Things to do =
• a. Answer these from the article on Trump's presidency:
(i) On the sidelines of what event did the press conference in the opening caption take place?
(ii) Who is Trump's opponent in the 2020 contest?
(iii) How many presidents since 1945 does the book Do Morals Matter? rate?
• b. In the article on Trump's presidency, repeat everything from "CAMBRIDGE — As the United" down to "the bottom quartile.", word for word.
• c. Summarize the article on Trump's presidency in two sentences.

Text extract =
+++

Is Trump a Turning Point in World Politics?

Project Syndicate
Trump World Polities Project Syndicate | James Alexander Michie

NEW YORK, NY - SEPTEMBER 25: Flanked by Secretary of State Mike Pompeo and Secretary of Treasury Steve Mcnuchin, U.S. President Donald Trump points as he exits a press conference on the sidelines of the United Nations General Assembly on September 25, 2019 in New York City. Speaker of the House Nancy Pelosi announced yesterday that the House will launch a formal impeachment inquiry into President Trump. (Photo by Drew Angerer/Getty Images)

Will Donald Trump’s presidency mark a major turning point in world history, or was it a minor historical accident? Trump’s electoral appeal may turn on domestic politics, but his effect on world politics could be transformational, particularly if he gains a second term.

CAMBRIDGE — As the United States enters the home stretch of the 2020 presidential election campaign, and with neither party’s nominating convention featuring much discussion of foreign policy, the contest between President Donald Trump and Joe Biden apparently will be waged mainly on the battleground of domestic issues. In the long run, however, historians will ask whether Trump’s presidency was a major turning point in America’s role in the world, or just a minor historical accident.

At this stage, the answer is unknowable, because we do not know if Trump will be re-elected. My book Do Morals Matter? rates the 14 presidents since 1945 and gives Trump a formal grade of “incomplete,” but for now he ranks in the bottom quartile.

+++

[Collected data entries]

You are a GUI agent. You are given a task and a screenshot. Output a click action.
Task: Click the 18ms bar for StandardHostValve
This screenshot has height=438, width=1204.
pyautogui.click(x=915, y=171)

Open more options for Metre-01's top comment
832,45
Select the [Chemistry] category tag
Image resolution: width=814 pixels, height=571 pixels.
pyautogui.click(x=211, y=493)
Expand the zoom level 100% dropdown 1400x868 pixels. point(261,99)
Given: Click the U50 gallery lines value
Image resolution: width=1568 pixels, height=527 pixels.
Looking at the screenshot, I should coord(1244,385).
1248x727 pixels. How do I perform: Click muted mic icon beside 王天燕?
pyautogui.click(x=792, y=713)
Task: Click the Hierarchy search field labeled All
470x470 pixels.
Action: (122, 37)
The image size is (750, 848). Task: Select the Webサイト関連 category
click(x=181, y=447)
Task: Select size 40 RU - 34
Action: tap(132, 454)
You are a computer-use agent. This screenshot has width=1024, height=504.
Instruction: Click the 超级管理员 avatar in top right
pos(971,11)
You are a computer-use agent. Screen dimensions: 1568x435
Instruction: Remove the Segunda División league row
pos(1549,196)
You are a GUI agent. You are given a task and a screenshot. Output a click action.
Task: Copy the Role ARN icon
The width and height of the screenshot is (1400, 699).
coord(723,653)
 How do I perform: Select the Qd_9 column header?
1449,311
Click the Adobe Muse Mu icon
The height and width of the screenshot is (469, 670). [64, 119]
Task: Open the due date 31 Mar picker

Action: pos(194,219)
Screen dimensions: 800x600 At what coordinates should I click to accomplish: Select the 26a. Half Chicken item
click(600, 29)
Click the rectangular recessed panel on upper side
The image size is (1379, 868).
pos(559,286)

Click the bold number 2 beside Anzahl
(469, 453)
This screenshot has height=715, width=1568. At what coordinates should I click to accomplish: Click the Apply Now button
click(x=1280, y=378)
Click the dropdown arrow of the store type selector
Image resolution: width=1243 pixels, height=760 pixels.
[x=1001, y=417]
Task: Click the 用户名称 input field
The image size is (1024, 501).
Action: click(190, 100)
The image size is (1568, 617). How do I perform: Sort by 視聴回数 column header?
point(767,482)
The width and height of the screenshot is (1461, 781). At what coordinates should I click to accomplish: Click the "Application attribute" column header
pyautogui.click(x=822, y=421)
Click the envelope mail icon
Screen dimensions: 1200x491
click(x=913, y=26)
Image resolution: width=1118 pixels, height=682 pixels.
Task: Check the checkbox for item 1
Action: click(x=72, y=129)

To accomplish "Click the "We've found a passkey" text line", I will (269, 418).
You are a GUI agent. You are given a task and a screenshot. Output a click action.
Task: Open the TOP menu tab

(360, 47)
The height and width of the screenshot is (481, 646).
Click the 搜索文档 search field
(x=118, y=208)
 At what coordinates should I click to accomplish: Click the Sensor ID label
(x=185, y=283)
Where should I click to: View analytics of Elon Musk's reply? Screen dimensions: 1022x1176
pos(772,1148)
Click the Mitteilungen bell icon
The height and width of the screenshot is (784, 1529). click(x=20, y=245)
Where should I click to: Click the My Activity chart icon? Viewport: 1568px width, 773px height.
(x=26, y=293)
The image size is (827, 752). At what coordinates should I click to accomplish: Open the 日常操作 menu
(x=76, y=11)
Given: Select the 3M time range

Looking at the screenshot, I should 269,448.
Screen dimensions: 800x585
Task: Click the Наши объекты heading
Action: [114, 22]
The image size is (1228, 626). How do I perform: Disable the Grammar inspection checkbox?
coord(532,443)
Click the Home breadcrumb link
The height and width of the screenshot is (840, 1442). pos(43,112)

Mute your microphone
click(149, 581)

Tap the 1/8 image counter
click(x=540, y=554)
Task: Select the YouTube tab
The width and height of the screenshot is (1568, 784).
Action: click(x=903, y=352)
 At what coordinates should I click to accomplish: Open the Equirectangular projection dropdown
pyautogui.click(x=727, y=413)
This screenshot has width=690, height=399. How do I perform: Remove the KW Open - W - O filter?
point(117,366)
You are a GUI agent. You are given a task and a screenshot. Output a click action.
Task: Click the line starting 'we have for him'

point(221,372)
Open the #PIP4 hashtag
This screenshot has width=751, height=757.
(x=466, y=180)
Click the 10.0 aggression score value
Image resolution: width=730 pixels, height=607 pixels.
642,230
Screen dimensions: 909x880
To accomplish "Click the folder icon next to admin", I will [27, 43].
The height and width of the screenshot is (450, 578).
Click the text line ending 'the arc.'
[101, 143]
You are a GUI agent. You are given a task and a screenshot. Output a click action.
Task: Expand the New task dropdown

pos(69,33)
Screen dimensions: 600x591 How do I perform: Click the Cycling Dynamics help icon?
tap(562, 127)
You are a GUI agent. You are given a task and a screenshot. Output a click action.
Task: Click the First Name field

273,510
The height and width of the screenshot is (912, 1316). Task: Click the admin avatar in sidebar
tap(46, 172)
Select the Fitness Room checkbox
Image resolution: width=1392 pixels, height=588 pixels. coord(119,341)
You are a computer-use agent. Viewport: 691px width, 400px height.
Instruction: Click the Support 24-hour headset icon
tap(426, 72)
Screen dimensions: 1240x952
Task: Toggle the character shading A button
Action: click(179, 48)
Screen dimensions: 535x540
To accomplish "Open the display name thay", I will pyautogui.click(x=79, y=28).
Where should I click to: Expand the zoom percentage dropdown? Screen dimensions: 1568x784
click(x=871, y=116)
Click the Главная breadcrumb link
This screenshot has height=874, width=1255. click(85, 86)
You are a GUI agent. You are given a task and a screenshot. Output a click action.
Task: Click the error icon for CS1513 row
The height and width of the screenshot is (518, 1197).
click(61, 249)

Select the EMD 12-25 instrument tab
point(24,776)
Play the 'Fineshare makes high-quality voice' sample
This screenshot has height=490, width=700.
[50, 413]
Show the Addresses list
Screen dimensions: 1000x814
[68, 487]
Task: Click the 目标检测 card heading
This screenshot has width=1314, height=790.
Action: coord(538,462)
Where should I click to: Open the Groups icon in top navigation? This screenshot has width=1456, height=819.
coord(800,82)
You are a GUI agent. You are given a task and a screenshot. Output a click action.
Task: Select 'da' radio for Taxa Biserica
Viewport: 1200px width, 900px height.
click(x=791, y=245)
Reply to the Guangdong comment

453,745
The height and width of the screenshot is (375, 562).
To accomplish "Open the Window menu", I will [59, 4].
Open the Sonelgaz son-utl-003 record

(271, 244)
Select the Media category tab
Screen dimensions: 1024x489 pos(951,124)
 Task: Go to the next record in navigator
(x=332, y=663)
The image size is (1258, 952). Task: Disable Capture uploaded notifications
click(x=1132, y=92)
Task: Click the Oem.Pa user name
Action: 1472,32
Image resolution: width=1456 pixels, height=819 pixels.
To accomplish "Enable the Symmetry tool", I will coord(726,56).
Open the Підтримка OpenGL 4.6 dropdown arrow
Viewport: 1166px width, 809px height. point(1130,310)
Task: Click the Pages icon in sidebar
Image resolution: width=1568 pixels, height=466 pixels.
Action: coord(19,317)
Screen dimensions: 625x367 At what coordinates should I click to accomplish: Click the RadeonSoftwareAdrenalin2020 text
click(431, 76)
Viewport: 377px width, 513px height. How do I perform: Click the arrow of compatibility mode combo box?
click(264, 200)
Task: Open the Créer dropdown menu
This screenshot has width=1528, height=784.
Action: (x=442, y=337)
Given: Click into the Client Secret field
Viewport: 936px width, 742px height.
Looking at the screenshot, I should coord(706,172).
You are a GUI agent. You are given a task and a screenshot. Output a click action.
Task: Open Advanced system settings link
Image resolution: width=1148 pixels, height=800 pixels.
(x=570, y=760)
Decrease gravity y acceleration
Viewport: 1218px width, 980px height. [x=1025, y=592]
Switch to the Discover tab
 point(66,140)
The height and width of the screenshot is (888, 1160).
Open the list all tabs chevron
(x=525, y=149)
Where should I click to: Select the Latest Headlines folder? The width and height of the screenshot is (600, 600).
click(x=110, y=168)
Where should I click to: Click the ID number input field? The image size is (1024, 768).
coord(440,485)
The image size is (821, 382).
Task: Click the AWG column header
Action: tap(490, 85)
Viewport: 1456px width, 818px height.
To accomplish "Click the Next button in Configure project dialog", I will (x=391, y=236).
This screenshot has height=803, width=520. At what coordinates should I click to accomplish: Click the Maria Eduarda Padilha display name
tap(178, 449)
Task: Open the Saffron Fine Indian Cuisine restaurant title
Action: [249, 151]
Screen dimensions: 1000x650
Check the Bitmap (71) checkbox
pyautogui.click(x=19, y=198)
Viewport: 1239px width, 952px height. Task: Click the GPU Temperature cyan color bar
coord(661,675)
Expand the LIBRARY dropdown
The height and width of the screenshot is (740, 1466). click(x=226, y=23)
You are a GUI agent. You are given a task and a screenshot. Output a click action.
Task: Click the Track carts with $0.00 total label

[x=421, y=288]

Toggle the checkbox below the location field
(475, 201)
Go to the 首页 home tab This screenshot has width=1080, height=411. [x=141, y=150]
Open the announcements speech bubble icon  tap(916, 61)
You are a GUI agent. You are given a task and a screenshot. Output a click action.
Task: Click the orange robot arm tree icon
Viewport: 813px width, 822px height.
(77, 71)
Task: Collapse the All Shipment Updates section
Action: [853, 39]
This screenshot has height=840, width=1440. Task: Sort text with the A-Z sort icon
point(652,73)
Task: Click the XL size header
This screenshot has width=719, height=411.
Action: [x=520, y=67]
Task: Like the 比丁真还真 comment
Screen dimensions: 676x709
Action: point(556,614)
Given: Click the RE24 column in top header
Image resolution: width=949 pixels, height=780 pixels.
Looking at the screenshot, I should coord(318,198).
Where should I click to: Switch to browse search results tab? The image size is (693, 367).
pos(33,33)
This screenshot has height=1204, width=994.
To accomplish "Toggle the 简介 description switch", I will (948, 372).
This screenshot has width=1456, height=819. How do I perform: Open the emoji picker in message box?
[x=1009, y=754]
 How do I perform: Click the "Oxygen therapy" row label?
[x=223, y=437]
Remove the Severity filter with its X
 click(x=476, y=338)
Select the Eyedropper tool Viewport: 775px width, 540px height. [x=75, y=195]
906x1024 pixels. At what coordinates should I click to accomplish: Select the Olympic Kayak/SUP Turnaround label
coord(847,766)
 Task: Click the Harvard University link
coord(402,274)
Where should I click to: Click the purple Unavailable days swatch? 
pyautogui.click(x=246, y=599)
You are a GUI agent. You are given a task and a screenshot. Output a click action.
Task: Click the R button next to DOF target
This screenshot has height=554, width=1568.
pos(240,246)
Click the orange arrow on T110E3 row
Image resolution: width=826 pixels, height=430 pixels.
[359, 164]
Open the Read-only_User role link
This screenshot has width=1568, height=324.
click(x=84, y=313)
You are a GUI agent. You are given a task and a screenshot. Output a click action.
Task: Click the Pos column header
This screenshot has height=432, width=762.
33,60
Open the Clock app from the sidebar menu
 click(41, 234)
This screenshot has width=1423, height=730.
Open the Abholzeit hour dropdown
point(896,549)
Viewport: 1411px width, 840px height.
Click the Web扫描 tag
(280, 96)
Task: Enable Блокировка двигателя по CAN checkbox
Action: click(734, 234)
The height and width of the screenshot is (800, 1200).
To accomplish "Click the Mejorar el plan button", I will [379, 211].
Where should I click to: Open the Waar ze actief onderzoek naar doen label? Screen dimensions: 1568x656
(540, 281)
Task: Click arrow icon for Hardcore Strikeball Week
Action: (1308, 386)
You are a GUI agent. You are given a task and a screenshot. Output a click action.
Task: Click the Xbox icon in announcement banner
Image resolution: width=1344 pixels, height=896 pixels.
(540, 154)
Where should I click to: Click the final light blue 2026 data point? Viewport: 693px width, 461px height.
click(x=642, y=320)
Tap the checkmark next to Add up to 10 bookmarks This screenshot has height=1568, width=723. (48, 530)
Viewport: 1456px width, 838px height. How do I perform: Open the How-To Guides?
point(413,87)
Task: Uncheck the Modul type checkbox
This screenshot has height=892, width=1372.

+++

Expected answers =
• a.
(i) The United Nations General Assembly
(ii) Joe Biden
(iii) 14

• b.
CAMBRIDGE — As the United States enters the home stretch of the 2020 presidential election campaign, and with neither party’s nominating convention featuring much discussion of foreign policy, the contest between President Donald Trump and Joe Biden apparently will be waged mainly on the battleground of domestic issues. In the long run, however, historians will ask whether Trump’s presidency was a major turning point in America’s role in the world, or just a minor historical accident.

At this stage, the answer is unknowable, because we do not know if Trump will be re-elected. My book Do Morals Matter? rates the 14 presidents since 1945 and gives Trump a formal grade of “incomplete,” but for now he ranks in the bottom quartile.

• c. The 2020 race between Donald Trump and Joe Biden looks set to be fought mainly over domestic issues, but historians will ask whether his presidency was a major turning point in America's role in the world or a minor historical accident. That answer is unknowable until it is clear whether he wins re-election, and a book rating the 14 presidents since 1945 gives him a formal grade of "incomplete" while ranking him for now in the bottom quartile.